## Aim
Reproduce the listing below line for line, without changing a single character.
.....
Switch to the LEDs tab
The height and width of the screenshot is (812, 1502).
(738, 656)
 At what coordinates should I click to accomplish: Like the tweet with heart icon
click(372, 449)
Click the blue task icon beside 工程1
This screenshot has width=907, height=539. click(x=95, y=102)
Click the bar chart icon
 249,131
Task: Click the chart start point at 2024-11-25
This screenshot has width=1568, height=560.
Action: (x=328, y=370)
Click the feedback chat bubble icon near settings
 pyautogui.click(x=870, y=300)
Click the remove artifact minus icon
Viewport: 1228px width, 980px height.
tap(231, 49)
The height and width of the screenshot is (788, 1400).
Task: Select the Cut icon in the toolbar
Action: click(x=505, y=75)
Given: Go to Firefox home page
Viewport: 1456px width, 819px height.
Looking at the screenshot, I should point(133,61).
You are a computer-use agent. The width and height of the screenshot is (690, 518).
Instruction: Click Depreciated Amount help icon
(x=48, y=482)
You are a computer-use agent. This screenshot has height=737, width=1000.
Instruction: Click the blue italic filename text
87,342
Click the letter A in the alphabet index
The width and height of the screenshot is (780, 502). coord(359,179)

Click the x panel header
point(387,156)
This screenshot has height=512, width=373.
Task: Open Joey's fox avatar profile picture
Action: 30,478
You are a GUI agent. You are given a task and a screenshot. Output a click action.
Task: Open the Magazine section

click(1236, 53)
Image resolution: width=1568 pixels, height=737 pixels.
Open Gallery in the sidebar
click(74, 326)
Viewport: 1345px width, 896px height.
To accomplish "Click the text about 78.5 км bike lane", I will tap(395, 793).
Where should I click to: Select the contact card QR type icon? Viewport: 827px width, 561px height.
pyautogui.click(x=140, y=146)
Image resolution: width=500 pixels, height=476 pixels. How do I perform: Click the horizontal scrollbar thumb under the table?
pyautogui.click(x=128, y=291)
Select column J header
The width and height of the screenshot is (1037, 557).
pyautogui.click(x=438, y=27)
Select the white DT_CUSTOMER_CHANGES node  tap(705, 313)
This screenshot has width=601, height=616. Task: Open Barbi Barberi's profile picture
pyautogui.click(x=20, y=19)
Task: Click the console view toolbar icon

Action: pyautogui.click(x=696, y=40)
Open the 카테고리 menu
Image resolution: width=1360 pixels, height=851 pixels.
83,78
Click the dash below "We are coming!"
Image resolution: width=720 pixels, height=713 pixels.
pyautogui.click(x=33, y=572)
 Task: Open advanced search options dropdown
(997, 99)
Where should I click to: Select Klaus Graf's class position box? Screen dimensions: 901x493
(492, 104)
.....
## Task solution
Switch to the LEDs tab
The height and width of the screenshot is (812, 1502).
(738, 656)
 At what coordinates should I click to accomplish: Like the tweet with heart icon
click(372, 449)
Click the blue task icon beside 工程1
This screenshot has width=907, height=539. click(x=95, y=102)
Click the bar chart icon
 249,131
Task: Click the chart start point at 2024-11-25
This screenshot has width=1568, height=560.
Action: (x=328, y=370)
Click the feedback chat bubble icon near settings
 pyautogui.click(x=870, y=300)
Click the remove artifact minus icon
Viewport: 1228px width, 980px height.
tap(231, 49)
The height and width of the screenshot is (788, 1400).
Task: Select the Cut icon in the toolbar
Action: click(x=505, y=75)
Given: Go to Firefox home page
Viewport: 1456px width, 819px height.
Looking at the screenshot, I should point(133,61).
You are a computer-use agent. The width and height of the screenshot is (690, 518).
Instruction: Click Depreciated Amount help icon
(x=48, y=482)
You are a computer-use agent. This screenshot has height=737, width=1000.
Instruction: Click the blue italic filename text
87,342
Click the letter A in the alphabet index
The width and height of the screenshot is (780, 502). coord(359,179)

Click the x panel header
point(387,156)
This screenshot has height=512, width=373.
Task: Open Joey's fox avatar profile picture
Action: 30,478
You are a GUI agent. You are given a task and a screenshot. Output a click action.
Task: Open the Magazine section

click(1236, 53)
Image resolution: width=1568 pixels, height=737 pixels.
Open Gallery in the sidebar
click(74, 326)
Viewport: 1345px width, 896px height.
To accomplish "Click the text about 78.5 км bike lane", I will tap(395, 793).
Where should I click to: Select the contact card QR type icon? Viewport: 827px width, 561px height.
pyautogui.click(x=140, y=146)
Image resolution: width=500 pixels, height=476 pixels. How do I perform: Click the horizontal scrollbar thumb under the table?
pyautogui.click(x=128, y=291)
Select column J header
The width and height of the screenshot is (1037, 557).
pyautogui.click(x=438, y=27)
Select the white DT_CUSTOMER_CHANGES node  tap(705, 313)
This screenshot has width=601, height=616. Task: Open Barbi Barberi's profile picture
pyautogui.click(x=20, y=19)
Task: Click the console view toolbar icon

Action: pyautogui.click(x=696, y=40)
Open the 카테고리 menu
Image resolution: width=1360 pixels, height=851 pixels.
83,78
Click the dash below "We are coming!"
Image resolution: width=720 pixels, height=713 pixels.
pyautogui.click(x=33, y=572)
 Task: Open advanced search options dropdown
(997, 99)
Where should I click to: Select Klaus Graf's class position box? Screen dimensions: 901x493
(492, 104)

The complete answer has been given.